**Exercise prompt**
Your task is to retype each line of the data below exactly.

**Data for analysis**
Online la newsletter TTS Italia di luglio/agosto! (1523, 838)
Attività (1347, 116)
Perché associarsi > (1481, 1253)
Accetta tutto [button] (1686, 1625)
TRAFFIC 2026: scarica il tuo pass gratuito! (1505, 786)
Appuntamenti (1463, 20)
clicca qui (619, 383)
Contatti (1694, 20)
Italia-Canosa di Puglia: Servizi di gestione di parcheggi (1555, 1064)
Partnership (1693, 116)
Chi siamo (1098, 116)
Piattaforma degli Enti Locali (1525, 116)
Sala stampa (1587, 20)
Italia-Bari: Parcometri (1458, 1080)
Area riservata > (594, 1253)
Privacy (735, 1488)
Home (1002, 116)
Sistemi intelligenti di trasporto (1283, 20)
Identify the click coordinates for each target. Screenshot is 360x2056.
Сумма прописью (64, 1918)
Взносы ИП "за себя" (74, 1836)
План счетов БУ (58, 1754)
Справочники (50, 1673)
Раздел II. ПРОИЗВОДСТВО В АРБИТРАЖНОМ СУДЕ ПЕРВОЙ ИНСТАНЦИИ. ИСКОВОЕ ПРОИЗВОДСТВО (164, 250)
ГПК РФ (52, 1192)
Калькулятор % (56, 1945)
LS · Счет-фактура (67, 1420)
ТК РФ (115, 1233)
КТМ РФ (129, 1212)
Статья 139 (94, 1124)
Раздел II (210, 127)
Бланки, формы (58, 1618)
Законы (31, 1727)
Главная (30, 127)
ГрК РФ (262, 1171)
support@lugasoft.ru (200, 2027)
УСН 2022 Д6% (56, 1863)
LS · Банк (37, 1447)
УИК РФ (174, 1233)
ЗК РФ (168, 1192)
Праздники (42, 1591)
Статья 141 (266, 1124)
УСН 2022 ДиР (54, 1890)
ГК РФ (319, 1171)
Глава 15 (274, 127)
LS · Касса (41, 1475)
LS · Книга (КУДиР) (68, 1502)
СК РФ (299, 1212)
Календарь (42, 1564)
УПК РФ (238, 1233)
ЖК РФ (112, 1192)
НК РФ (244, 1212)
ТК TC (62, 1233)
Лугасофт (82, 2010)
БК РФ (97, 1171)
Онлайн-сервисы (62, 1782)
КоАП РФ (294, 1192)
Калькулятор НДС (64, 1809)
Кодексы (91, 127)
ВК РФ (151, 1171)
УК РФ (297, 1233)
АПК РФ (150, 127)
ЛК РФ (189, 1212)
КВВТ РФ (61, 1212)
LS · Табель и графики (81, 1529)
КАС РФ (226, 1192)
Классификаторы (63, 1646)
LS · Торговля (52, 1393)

**Answer box**
Online la newsletter TTS Italia di luglio/agosto! (1523, 838)
Attività (1347, 116)
Perché associarsi > (1481, 1253)
Accetta tutto [button] (1686, 1625)
TRAFFIC 2026: scarica il tuo pass gratuito! (1505, 786)
Appuntamenti (1463, 20)
clicca qui (619, 383)
Contatti (1694, 20)
Italia-Canosa di Puglia: Servizi di gestione di parcheggi (1555, 1064)
Partnership (1693, 116)
Chi siamo (1098, 116)
Piattaforma degli Enti Locali (1525, 116)
Sala stampa (1587, 20)
Italia-Bari: Parcometri (1458, 1080)
Area riservata > (594, 1253)
Privacy (735, 1488)
Home (1002, 116)
Sistemi intelligenti di trasporto (1283, 20)
Identify the click coordinates for each target. Screenshot is 360x2056.
Сумма прописью (64, 1918)
Взносы ИП "за себя" (74, 1836)
План счетов БУ (58, 1754)
Справочники (50, 1673)
Раздел II. ПРОИЗВОДСТВО В АРБИТРАЖНОМ СУДЕ ПЕРВОЙ ИНСТАНЦИИ. ИСКОВОЕ ПРОИЗВОДСТВО (164, 250)
ГПК РФ (52, 1192)
Калькулятор % (56, 1945)
LS · Счет-фактура (67, 1420)
ТК РФ (115, 1233)
КТМ РФ (129, 1212)
Статья 139 (94, 1124)
Раздел II (210, 127)
Бланки, формы (58, 1618)
Законы (31, 1727)
Главная (30, 127)
ГрК РФ (262, 1171)
support@lugasoft.ru (200, 2027)
УСН 2022 Д6% (56, 1863)
LS · Банк (37, 1447)
УИК РФ (174, 1233)
ЗК РФ (168, 1192)
Праздники (42, 1591)
Статья 141 (266, 1124)
УСН 2022 ДиР (54, 1890)
ГК РФ (319, 1171)
Глава 15 (274, 127)
LS · Касса (41, 1475)
LS · Книга (КУДиР) (68, 1502)
СК РФ (299, 1212)
Календарь (42, 1564)
УПК РФ (238, 1233)
ЖК РФ (112, 1192)
НК РФ (244, 1212)
ТК TC (62, 1233)
Лугасофт (82, 2010)
БК РФ (97, 1171)
Онлайн-сервисы (62, 1782)
КоАП РФ (294, 1192)
Калькулятор НДС (64, 1809)
Кодексы (91, 127)
ВК РФ (151, 1171)
УК РФ (297, 1233)
АПК РФ (150, 127)
ЛК РФ (189, 1212)
КВВТ РФ (61, 1212)
LS · Табель и графики (81, 1529)
КАС РФ (226, 1192)
Классификаторы (63, 1646)
LS · Торговля (52, 1393)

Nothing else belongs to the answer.